**Data listing:**
● ● ● ●

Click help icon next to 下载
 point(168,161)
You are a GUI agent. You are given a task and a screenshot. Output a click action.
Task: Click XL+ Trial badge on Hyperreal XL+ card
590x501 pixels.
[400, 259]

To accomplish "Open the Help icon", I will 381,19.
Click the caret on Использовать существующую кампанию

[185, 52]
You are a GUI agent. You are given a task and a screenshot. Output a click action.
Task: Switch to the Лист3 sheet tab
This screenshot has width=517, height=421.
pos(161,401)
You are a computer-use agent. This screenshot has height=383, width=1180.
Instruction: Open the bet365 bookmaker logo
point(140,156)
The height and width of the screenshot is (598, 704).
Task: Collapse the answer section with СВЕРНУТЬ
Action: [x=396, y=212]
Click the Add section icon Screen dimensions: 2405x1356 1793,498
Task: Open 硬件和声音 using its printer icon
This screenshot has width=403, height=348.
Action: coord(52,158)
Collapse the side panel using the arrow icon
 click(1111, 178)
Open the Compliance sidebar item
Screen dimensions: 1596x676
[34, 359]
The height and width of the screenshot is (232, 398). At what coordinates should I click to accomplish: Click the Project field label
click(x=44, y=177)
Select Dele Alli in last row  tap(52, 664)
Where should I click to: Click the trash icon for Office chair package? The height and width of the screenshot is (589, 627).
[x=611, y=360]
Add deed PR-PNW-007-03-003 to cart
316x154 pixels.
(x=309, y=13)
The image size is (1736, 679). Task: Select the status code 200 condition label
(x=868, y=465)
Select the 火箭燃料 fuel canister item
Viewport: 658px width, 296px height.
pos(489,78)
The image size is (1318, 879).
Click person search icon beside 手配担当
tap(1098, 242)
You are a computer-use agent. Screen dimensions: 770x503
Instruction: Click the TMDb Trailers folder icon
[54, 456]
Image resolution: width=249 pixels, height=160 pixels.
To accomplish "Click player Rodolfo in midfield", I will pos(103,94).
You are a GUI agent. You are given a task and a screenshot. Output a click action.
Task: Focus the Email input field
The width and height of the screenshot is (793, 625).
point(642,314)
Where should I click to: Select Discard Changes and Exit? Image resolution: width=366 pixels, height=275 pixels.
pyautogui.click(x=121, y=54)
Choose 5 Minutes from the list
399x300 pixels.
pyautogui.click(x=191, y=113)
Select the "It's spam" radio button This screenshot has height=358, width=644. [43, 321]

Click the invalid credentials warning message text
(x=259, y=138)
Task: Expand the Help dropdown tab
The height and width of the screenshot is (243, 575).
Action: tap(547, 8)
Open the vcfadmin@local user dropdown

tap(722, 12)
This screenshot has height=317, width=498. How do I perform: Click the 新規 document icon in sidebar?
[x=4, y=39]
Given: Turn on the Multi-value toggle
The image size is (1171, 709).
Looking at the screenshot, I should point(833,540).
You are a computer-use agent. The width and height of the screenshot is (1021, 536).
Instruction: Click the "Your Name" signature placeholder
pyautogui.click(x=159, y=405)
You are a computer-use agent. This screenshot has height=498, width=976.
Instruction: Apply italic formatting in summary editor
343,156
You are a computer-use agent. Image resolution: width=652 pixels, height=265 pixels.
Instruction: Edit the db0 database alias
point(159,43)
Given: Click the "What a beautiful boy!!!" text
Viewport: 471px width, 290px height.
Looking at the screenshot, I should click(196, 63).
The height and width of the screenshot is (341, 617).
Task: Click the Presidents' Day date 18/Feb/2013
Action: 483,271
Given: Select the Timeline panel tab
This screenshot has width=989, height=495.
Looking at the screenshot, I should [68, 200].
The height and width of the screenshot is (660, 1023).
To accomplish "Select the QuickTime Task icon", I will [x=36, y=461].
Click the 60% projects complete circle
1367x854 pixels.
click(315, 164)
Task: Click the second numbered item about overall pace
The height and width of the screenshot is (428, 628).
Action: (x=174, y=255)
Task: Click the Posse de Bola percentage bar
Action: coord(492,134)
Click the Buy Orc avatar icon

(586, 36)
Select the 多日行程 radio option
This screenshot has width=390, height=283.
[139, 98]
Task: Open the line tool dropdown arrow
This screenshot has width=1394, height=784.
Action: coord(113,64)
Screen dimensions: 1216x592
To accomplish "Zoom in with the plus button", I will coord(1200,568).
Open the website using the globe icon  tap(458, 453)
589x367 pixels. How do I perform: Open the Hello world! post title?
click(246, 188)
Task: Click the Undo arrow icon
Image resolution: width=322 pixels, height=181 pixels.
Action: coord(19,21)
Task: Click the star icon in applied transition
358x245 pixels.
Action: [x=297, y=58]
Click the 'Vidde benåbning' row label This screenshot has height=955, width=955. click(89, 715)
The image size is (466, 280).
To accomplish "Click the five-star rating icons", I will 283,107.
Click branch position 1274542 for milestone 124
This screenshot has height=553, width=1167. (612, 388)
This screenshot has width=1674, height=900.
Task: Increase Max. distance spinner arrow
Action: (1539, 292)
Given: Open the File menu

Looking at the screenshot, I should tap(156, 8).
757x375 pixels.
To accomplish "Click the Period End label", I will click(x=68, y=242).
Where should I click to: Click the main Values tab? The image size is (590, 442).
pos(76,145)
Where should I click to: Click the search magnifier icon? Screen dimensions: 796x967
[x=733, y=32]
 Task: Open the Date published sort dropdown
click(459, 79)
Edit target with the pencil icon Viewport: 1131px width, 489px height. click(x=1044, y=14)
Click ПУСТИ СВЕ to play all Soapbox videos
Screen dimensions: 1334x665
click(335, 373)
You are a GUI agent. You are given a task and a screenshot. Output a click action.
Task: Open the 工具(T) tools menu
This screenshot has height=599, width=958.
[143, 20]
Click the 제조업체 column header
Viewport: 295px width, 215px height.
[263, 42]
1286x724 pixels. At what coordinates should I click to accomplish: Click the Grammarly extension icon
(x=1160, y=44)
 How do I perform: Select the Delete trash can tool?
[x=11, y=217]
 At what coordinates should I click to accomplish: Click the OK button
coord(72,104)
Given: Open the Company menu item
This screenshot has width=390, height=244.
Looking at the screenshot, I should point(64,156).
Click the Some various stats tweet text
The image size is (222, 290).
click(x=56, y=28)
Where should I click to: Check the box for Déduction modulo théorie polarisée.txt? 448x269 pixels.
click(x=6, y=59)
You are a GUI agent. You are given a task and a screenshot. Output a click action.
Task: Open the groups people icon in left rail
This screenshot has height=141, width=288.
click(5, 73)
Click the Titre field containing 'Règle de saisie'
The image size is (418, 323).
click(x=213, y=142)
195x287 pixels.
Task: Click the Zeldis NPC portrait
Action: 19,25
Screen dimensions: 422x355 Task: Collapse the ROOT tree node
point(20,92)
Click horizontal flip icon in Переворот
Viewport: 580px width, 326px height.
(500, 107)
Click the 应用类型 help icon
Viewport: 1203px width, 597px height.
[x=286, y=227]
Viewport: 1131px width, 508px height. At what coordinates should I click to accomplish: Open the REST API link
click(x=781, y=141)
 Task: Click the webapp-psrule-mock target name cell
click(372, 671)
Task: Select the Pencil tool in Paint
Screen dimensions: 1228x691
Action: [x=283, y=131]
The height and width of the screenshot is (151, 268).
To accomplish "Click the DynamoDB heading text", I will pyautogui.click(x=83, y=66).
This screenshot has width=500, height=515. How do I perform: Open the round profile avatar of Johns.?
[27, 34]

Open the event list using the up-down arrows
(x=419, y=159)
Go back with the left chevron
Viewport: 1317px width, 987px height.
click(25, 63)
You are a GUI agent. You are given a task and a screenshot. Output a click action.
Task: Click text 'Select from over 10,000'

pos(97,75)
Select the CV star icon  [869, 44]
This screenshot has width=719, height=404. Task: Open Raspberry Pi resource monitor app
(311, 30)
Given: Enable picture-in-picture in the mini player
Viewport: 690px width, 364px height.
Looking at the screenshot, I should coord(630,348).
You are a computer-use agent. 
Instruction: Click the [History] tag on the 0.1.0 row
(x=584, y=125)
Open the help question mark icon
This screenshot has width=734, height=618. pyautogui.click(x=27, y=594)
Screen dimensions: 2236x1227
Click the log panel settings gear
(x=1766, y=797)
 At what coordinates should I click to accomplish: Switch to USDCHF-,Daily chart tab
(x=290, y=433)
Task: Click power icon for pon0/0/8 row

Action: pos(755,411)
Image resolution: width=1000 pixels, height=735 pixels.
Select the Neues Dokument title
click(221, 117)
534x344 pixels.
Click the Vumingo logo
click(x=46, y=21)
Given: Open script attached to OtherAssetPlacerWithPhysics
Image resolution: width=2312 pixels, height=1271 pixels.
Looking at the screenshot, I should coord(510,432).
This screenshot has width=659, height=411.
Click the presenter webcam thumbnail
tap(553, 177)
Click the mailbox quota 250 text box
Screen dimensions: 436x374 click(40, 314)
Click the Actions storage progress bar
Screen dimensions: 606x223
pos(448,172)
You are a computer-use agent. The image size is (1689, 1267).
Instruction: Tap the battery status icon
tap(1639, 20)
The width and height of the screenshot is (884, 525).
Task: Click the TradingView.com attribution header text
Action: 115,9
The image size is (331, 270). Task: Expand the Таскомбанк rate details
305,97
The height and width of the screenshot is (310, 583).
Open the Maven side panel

● ● ● ●

Rewrite everything in the data from the line containing "This screenshot has width=500, height=515." down to the line containing "click(25, 63)" as a numbered list, including both of those lines and skipping blank lines.

1. This screenshot has width=500, height=515. How do I perform: Open the round profile avatar of Johns.?
2. [27, 34]
3. Open the event list using the up-down arrows
4. (x=419, y=159)
5. Go back with the left chevron
6. Viewport: 1317px width, 987px height.
7. click(25, 63)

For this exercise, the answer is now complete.